• **Work order**: Through the line with "Given: Open the Monitor tab" and starting from the first line, return the records below word for word, with pictures left out.

____

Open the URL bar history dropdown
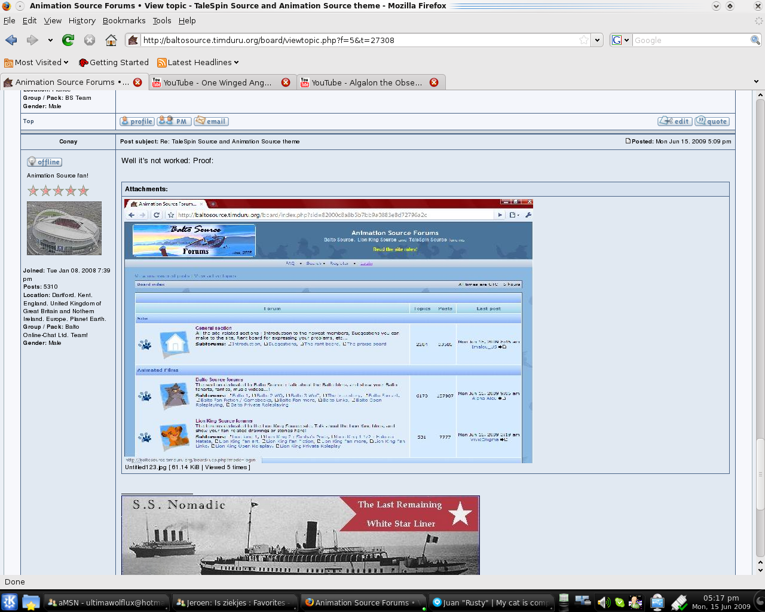 596,40
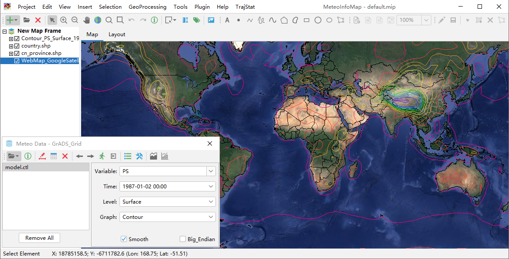Enable the Big_Endian checkbox
Screen dimensions: 509x259
[183, 239]
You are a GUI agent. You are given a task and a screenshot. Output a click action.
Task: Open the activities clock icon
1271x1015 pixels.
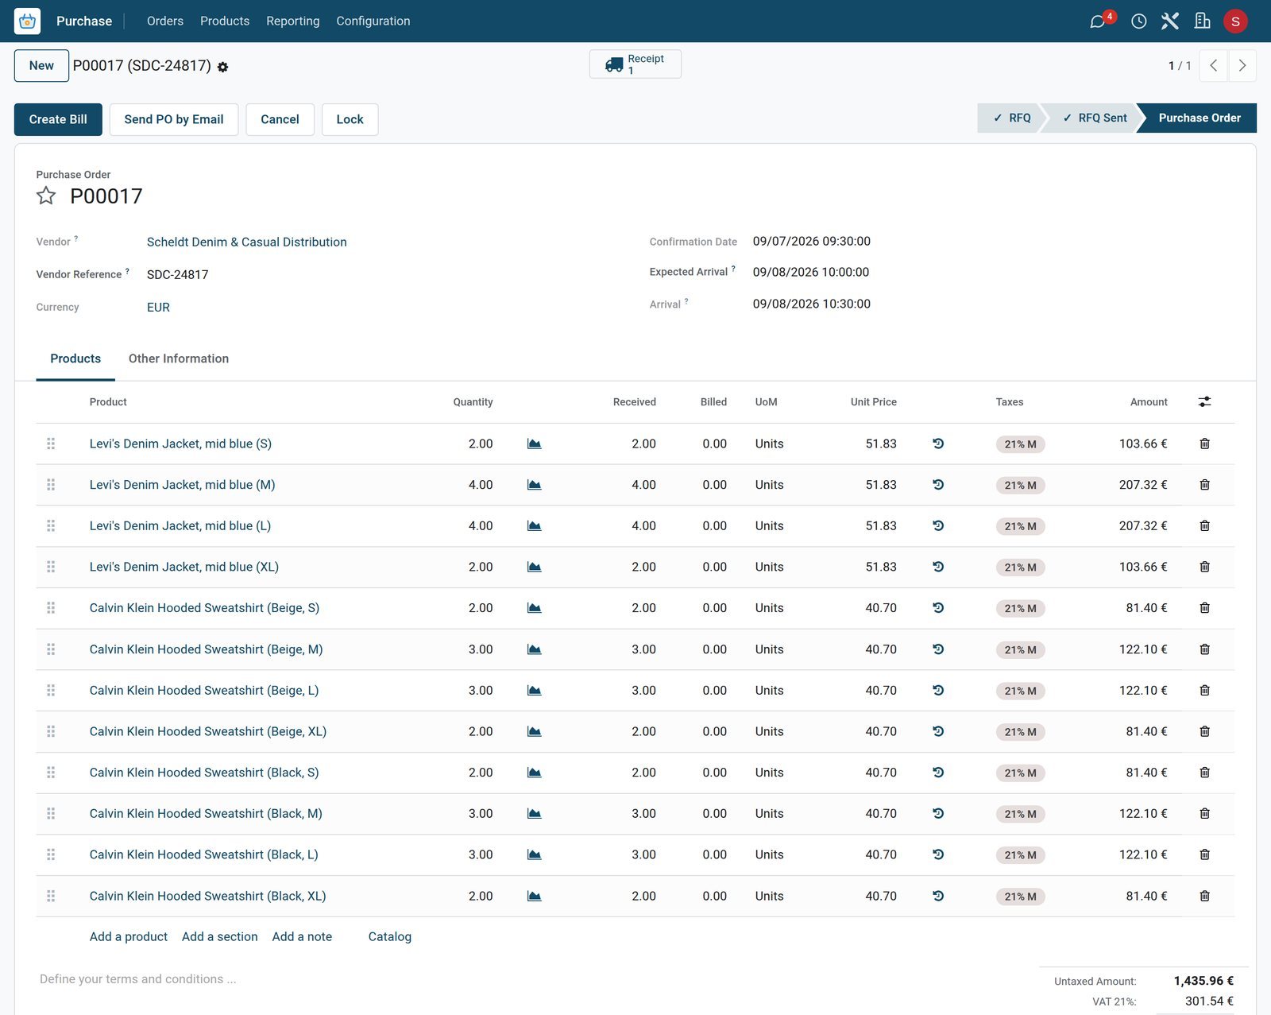tap(1138, 21)
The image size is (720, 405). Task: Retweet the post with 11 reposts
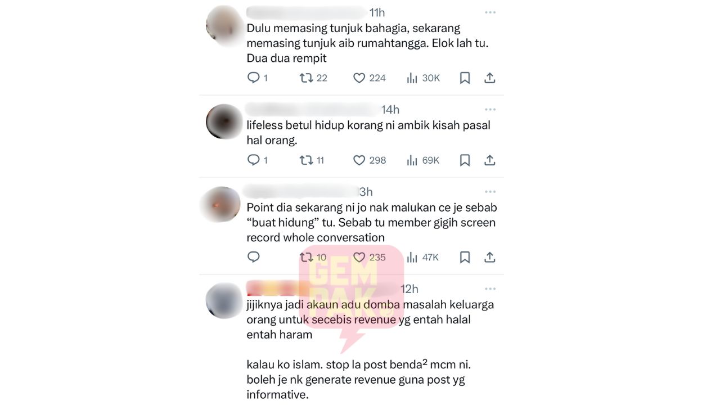coord(306,160)
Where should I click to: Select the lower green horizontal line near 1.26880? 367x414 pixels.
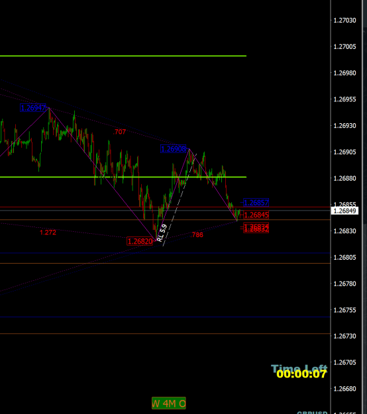click(x=123, y=177)
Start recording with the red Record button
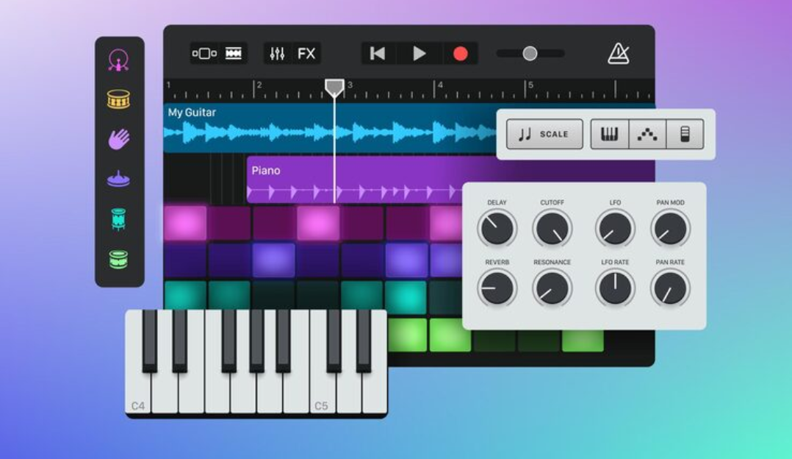 (461, 54)
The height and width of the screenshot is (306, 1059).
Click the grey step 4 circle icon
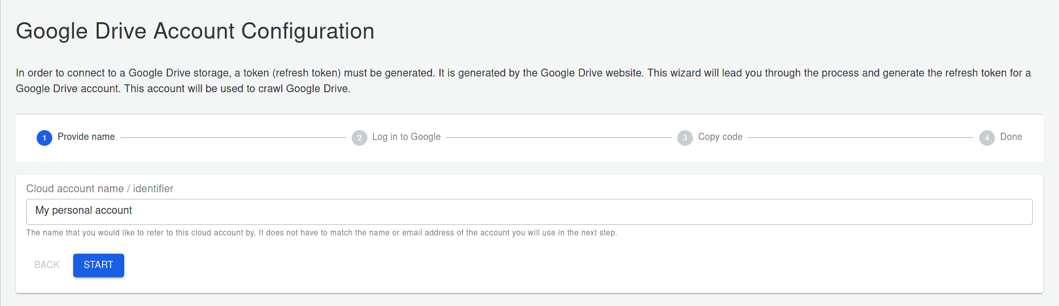987,138
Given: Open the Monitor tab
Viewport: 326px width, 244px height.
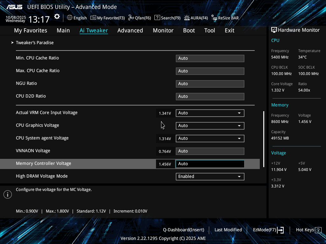Looking at the screenshot, I should pyautogui.click(x=163, y=31).
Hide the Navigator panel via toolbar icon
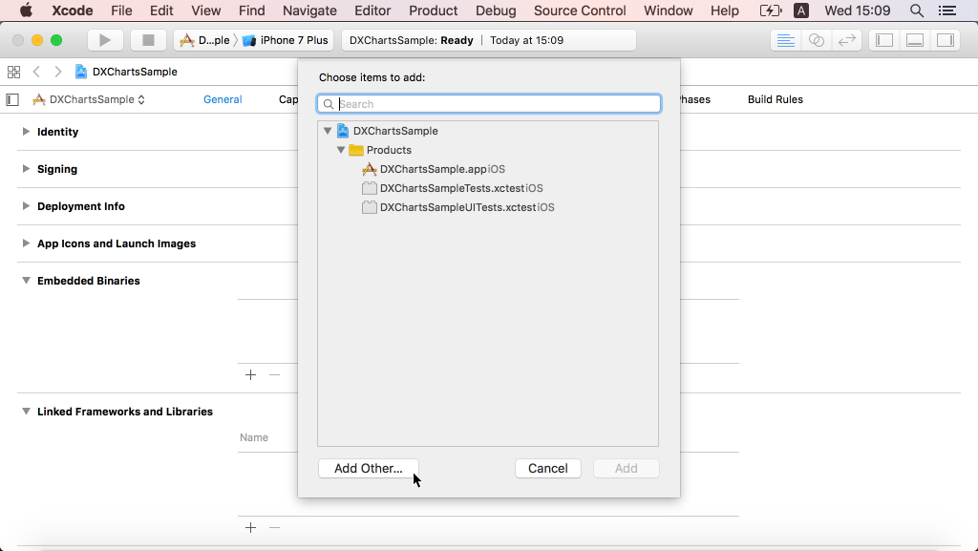Screen dimensions: 978x551 click(883, 40)
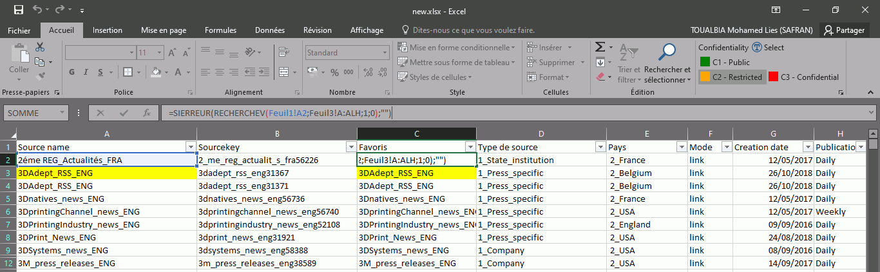The image size is (880, 272).
Task: Click the eraser Clear icon
Action: [600, 77]

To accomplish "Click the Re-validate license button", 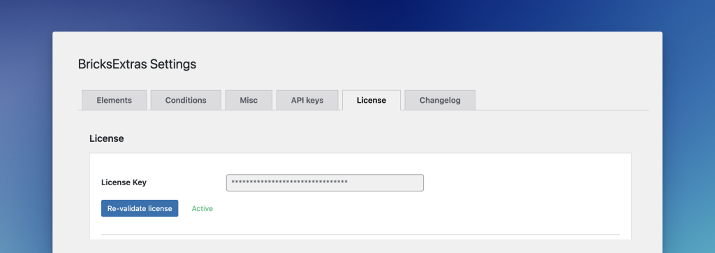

____

• **Answer to the problem**:
Open the URL bar history dropdown
 596,40
Enable the Big_Endian checkbox
Screen dimensions: 509x259
[183, 239]
You are a GUI agent. You are given a task and a screenshot. Output a click action.
Task: Open the activities clock icon
1271x1015 pixels.
tap(1138, 21)
The image size is (720, 405). Task: Retweet the post with 11 reposts
coord(306,160)
Where should I click to: Select the lower green horizontal line near 1.26880? 367x414 pixels.
click(x=123, y=177)
Start recording with the red Record button
 (461, 54)
The height and width of the screenshot is (306, 1059).
Click the grey step 4 circle icon
987,138
Given: Open the Monitor tab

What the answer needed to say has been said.